As a department, I think one of our challenges is that we have a lot of intelligence or indicators for data and many databases all throughout the department. Where do you bring that together? One of the biggest challenges is what do you care about, and you can get swamped or inundated with just too much, and not put enough attention on the things that are really critical. So one of our biggest hurdles is just reaching agreement on what it is that we want to measure.

The next step of that process is how do you want to measure it; what's good or bad performance; what does that look like, so that you will know the upper and lower limits, for example, of a certain metric.

Probably the third and most critical event is, what analysis do you want to perform for performance, so that when you see the indicator says you're doing well, how did you achieve that? Or more importantly, if you're not doing what you thought you wanted to do, what's inhibiting you or preventing you from achieving good performance? That's where I think as a department because funds, for example, are executed at, literally, thousands of locations within the department how do you explain something as simple as a budget execution at the top when you have to go out and touch, literally, thousands of people to find out what budget execution is? What does the process look like for that, in terms of people, technology, and process?
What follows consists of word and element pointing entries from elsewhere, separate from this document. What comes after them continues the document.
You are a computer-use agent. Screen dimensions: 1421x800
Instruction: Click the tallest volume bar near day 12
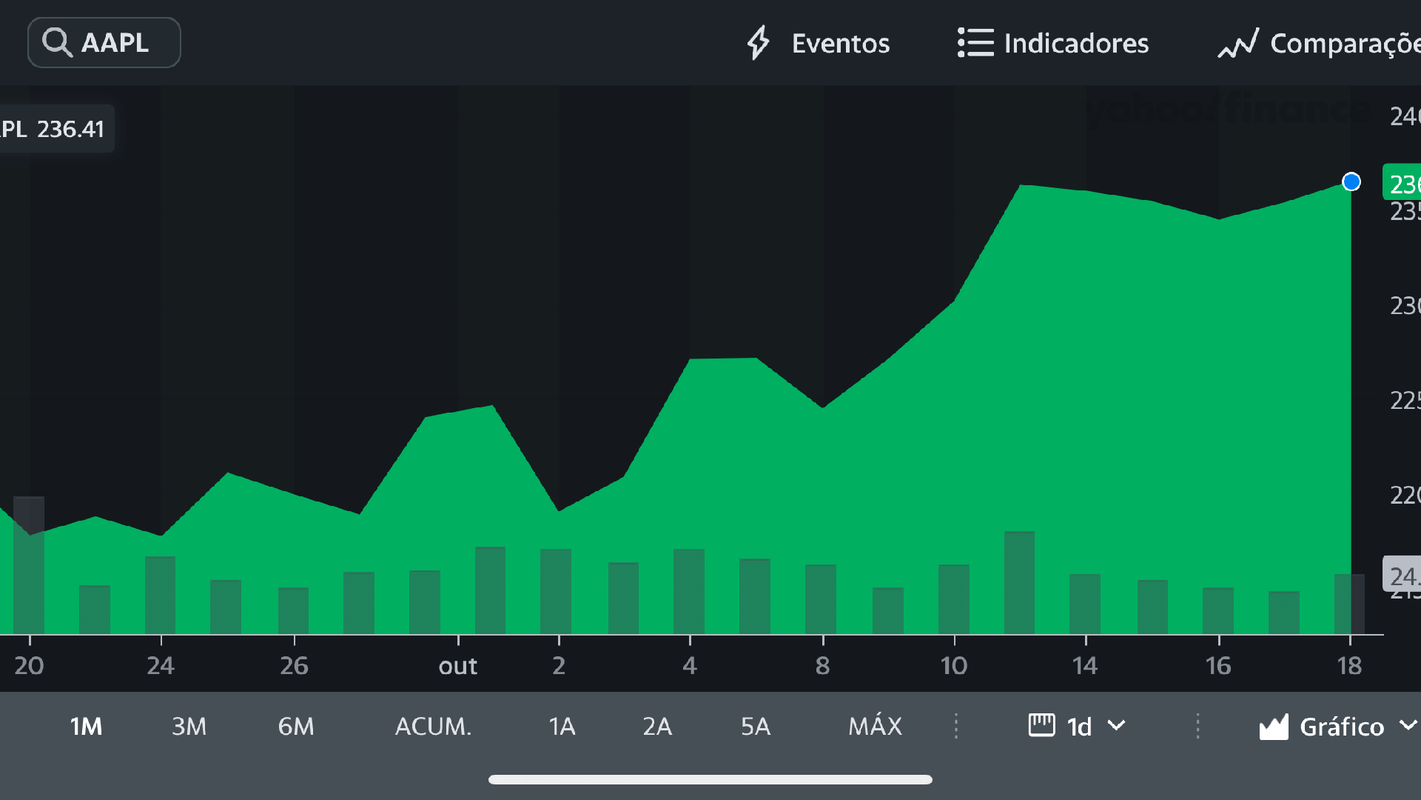click(1019, 582)
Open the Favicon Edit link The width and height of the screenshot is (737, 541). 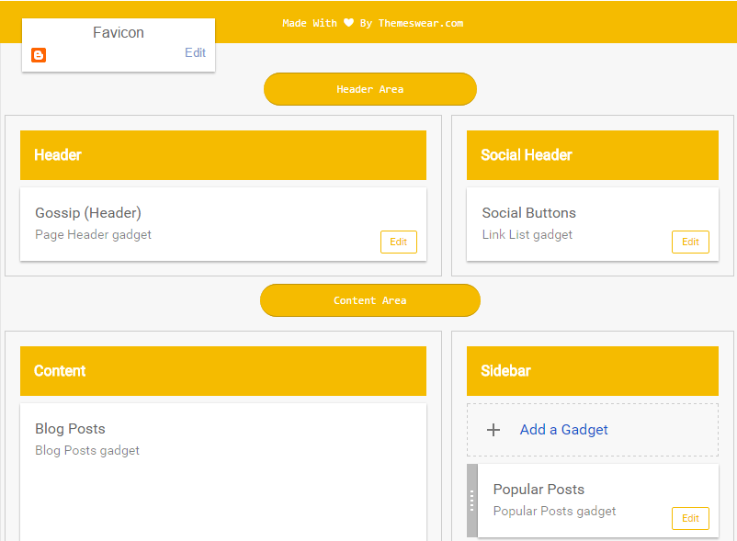195,53
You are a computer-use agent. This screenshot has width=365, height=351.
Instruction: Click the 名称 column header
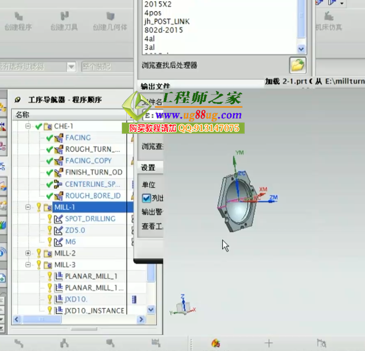[x=23, y=115]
I look at that and say it's a big challenge. It's much bigger than people give it credit for, because individually you can come up with something that fits a particular organization. It's when you step back and look at the DoD enterprise, or even a military department enterprise, that it gets tougher and tougher to do. There are so many organizations involved, all with their own ideas of what business intelligence is and how much of that they want to share with others.

Mr. Prow: Although DFAS has consolidated financial and accounting services across the military, the processes and operations are still somewhat unique. What are your plans for further consolidation?

Mr. Gaddy: Well, some of those are going to be accomplished through something called the Business Management Modernization Program. Something like Defense's travel system, for example, it standardizes how travel is done throughout DoD. Today there's an Army, Navy, Air Force and defense agency way of doing travel. In the future, because of DTS, there will be a way to do travel. When you look at military pay, today the Marine Corps has a way to do Marine Corps pay because they have their own system, and the rest of the DoD's on another system. In the future, there will be something called DINHRS, Defense Integrated Human Resources System, that will have one way of doing the military pay. So in one sense, BMMP is bringing more standardization to the table.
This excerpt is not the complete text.